Il nous plaît de voir ainsi la magistrature mêler sa voix à celle de la philosophie, et dans la mesure de ses pouvoirs livrer la guerre à la guerre. En cette matière, il convenait de faire énergiquement la part de la morale et du droit. La force a trop longtemps régné, ne laissant après elle que cette trace de sang à laquelle on la suit à travers les gouvernemens et les âges. Qu’on invoque la raison d’état, soit. Dans les cas extrêmes, il ne saurait être interdit de pourvoir à sa propre sécurité par la puissance du bras ou des armes.
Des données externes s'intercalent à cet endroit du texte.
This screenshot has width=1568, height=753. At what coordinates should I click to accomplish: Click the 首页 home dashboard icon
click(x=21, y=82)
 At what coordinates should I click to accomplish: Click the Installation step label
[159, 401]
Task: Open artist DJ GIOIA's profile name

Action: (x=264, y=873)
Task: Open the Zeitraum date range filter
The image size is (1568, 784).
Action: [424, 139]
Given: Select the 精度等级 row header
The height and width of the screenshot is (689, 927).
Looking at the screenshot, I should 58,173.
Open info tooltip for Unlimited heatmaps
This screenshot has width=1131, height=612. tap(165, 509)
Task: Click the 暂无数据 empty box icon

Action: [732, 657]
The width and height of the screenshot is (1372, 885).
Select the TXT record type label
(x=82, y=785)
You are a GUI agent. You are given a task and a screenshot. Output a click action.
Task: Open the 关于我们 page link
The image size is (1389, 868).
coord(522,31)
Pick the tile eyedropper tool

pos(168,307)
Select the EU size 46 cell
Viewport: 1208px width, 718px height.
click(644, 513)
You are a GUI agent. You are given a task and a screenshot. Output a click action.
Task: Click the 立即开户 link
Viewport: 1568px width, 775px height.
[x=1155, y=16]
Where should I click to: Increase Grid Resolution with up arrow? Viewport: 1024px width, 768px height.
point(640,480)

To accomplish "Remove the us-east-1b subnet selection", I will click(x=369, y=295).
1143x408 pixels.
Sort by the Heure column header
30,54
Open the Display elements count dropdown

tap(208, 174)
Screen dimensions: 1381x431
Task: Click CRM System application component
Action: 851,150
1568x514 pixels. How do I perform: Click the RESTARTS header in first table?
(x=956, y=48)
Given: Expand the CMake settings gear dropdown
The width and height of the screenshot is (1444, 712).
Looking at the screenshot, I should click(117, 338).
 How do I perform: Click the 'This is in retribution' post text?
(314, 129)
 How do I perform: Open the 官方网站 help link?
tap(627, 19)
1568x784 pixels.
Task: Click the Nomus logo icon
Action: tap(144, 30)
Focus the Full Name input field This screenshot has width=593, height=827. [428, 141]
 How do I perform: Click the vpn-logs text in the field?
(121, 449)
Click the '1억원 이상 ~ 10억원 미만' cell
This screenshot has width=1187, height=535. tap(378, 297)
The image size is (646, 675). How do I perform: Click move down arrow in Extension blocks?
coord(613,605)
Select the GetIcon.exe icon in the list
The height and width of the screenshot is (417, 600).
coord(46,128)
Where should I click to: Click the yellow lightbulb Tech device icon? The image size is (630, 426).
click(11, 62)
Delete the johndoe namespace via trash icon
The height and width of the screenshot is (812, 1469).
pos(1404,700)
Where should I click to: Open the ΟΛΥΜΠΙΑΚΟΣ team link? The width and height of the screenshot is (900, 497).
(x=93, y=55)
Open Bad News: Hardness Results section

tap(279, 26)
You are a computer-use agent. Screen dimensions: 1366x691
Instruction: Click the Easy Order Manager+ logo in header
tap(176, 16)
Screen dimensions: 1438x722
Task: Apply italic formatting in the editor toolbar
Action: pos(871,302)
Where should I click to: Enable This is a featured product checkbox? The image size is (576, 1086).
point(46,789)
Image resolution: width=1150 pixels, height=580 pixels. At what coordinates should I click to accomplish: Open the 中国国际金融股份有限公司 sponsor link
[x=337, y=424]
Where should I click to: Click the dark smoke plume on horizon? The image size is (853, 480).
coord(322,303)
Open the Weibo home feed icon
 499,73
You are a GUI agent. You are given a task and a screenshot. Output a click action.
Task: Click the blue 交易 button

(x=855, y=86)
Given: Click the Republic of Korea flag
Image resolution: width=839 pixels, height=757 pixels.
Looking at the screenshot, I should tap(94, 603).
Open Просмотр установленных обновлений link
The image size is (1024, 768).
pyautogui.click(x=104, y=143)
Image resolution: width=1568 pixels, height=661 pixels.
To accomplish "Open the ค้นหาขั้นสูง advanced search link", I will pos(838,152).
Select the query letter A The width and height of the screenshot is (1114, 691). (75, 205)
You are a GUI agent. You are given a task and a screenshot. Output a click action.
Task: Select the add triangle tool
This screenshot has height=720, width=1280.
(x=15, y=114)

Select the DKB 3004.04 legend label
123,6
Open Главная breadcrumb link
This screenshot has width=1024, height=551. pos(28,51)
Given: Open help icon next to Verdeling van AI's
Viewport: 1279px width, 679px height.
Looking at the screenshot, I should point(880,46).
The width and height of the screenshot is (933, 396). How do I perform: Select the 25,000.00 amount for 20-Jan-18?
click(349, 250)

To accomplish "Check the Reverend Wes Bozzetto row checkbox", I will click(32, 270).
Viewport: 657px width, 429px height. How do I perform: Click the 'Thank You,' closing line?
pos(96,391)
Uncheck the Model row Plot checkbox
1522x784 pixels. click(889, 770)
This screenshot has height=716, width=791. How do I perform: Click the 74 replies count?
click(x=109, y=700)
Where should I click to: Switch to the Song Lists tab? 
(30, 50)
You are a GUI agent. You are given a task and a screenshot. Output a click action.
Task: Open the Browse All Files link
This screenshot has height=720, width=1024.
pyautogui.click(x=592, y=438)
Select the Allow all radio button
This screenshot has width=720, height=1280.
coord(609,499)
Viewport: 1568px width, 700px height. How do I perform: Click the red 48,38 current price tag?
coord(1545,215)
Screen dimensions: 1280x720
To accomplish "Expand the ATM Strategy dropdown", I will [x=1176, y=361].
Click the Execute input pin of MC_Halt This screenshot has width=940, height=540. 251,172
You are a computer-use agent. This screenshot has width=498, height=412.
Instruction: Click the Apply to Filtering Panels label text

À ce point de vue, M. de Moltke avait raison de rappeler que le premier besoin des états est d’exister et d’assurer leur existence du côté de l’extérieur ; mais gardons-nous de croire avec lui que, « si à l’intérieur la loi protège le droit et la liberté des citoyens, c’est la puissance seule qui peut à l’extérieur protéger l’état vis-à-vis de l’état. » Tout autre est la doctrine qui aujourd’hui, environnée d’un nouvel éclat, triomphera, nous voulons l’espérer, bien qu’elle ait été lente à s’imposer à la vieille politique internationale et à l’aveuglement des peuples. Disons-le donc, il ne saurait exister deux morales pour les états, celle du dedans et celle du dehors ; il n’y a point non plus deux justices pour les nations, celle qu’on demande au droit et celle qui viendrait de la force. Si, pour les particuliers comme pour les états, il est permis d’invoquer la loi suprême de la nécessité, c’est la dernière à laquelle on doive toujours recourir. Aussi acceptons-nous comme un heureux présage ce qui se prépare en ce moment dans un pays voisin. De ce congrès, verrons-nous sortir ce qu’on pourrait appeler avec orgueil le code des nations ? Ne demandons pas tant du premier coup aux louables efforts de la diplomatie, et soyons-lui profondément reconnaissans, si elle parvient à nous donner quelques feuillets de ce beau livre, car par là seulement elle aura encore beaucoup fait pour la grande cause de l’humanité.


JULES LE BERQUIER.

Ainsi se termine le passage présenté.